If you’re keen to get a house this year and take advantage of low-interest rates before they might rise, check your eligibility for a wide range of fixed-rate mortgages with a broker and get the ball rolling.

Should I remortgage before interest rates go up?

If rates do increase as a result of the Bank of England increasing the base rate, lots of people on mortgage agreements with a variable rate will experience a price rise for their mortgage.

Remortgaging while rates are still low could prevent this sudden shock, saving you money that you would otherwise be paying in interest.

Some mortgage agreements have exit fees or early repayments fees, so calculate the cost of those fees against any savings made from switching to a cheaper deal.

It can also be really helpful to look at your current mortgage payment and work out how much it would increase if you don’t remortgage and rates do rise, by say, 0.1, 0.2, 0.3 etc.

If maths isn’t your thing or you’d just prefer to have an exact and accurate figure, speak to a remortgage expert who can calculate this for you and then present you with the best options based on your circumstances.

Advice about fixed-rate mortgages

Getting a mortgage, whether it’s with a fixed or variable rate, is a big decision that affects your financial future. While rates are forecasted to rise and you may be tempted to lock in a low deal, always compare the rest of the market so you know you’re getting the best deal for you.

A fixed-rate mortgage can look appealing when compared against other products but factors like fees and flexibility to repay early should be considered too because ultimately, these things affect the cost of your mortgage overall.

Work with a reviewed mortgage broker, take your time and enjoy the process. Buying a home or a house to invest in should be a milestone to be proud of, so try not to get too bogged down with the stresses of comparing contracts and rates - that’s what your broker is for!

Fixed-rate mortgages: FAQs

Who is the best fixed-rate mortgage provider?

Securing a cheap interest rate for a mortgage means that for a set period of time, you don’t have to worry about interest rate rises as your mortgage payments won’t be affected. Lots of lenders in the UK provide mortgages under this type of agreement but they each have their own criteria that they’ll require borrowers to meet.
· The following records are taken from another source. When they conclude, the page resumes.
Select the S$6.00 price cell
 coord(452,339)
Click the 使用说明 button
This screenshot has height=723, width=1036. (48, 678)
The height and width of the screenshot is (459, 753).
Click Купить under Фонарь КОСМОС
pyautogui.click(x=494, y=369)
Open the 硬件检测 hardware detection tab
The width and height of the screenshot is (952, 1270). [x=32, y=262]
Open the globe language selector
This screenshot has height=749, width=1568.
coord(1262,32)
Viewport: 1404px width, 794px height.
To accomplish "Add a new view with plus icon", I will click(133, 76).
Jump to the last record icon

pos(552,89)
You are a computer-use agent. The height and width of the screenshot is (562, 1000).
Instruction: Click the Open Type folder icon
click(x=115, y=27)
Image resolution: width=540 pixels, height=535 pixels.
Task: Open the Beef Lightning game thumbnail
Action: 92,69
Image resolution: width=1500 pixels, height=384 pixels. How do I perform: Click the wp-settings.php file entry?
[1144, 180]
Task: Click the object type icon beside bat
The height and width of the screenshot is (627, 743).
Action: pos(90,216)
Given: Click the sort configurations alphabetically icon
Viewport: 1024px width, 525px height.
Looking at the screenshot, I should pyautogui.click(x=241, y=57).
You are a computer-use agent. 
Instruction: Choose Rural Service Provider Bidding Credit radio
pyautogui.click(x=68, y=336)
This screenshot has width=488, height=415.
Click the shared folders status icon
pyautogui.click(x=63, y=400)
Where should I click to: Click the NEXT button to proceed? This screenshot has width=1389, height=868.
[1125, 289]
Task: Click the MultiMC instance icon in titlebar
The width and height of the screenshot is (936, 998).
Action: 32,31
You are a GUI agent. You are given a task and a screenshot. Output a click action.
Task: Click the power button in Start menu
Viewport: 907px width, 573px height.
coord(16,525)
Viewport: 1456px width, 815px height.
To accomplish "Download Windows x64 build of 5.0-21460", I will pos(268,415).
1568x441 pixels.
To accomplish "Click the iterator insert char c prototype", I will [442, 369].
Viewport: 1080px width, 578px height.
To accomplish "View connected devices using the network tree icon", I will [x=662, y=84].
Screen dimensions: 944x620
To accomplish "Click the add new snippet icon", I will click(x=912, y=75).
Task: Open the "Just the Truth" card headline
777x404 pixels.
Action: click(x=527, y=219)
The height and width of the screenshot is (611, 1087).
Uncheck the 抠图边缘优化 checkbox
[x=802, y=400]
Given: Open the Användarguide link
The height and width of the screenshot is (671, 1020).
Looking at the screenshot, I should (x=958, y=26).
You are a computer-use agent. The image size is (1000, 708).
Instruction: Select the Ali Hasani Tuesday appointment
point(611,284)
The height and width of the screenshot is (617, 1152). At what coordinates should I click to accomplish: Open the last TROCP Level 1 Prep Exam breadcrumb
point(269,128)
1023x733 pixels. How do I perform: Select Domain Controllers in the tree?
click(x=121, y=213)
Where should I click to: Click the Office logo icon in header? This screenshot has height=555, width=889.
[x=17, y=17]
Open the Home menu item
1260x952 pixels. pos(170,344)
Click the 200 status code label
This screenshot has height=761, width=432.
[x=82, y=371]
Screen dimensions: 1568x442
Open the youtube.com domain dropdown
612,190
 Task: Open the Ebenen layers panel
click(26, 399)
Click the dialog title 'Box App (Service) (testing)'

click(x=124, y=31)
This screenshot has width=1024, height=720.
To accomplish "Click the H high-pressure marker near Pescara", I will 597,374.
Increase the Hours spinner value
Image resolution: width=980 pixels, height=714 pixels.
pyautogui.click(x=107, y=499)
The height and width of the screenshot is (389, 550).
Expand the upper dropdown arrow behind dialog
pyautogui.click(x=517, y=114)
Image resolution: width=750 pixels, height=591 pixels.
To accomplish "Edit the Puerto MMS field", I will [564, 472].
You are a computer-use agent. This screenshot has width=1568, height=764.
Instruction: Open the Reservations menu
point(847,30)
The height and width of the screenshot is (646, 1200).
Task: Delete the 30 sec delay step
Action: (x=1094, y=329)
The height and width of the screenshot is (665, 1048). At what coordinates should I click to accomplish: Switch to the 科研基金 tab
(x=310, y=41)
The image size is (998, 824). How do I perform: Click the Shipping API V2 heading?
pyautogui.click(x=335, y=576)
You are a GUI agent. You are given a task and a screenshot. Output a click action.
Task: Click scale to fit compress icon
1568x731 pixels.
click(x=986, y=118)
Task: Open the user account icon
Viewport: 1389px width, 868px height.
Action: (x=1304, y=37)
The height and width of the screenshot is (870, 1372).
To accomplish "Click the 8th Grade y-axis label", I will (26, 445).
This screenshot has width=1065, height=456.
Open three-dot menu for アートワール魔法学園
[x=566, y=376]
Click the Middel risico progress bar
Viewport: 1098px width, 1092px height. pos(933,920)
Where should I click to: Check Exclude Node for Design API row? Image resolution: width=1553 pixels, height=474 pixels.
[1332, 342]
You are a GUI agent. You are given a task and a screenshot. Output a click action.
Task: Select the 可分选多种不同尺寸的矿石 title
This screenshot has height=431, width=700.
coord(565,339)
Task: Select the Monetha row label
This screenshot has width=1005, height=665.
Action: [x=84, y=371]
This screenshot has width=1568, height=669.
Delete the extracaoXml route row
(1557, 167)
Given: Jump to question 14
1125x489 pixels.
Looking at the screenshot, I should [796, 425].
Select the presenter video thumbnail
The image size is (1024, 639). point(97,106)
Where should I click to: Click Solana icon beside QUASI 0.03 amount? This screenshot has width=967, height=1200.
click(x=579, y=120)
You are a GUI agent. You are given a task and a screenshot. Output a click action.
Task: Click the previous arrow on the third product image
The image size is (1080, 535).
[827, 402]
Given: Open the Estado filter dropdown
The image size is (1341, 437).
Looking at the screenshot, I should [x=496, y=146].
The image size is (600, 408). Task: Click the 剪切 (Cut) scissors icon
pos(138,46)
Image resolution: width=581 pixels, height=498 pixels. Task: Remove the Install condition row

There’s a lot of variation between lender agreements and what they expect from borrowers, for example, one lender might require a higher deposit for a low fixed interest rate mortgage while another may still accept a 5% deposit.

Your own circumstances greatly impact your ability to get approved for a mortgage with a fixed rate, so to find the best one for you specifically, ask a mortgage broker.

Can I overpay my fixed-rate mortgage?

Some fixed interest rate mortgage lenders do allow their borrowers to overpay at least 10% of their mortgage early, per year, without being penalised with an early repayment charge.

This will depend on the lender though as each one will have different rules about overpaying.

Generally speaking, lenders don’t like borrowers to repay early because that decreases the amount they pay in interest. However with so many lenders in the UK, each competing with another, some agreements do include this option.

To find these lenders and compare all factors that affect the overall cost of a mortgage work with a qualified mortgage broker with genuine reviews from people they’ve helped.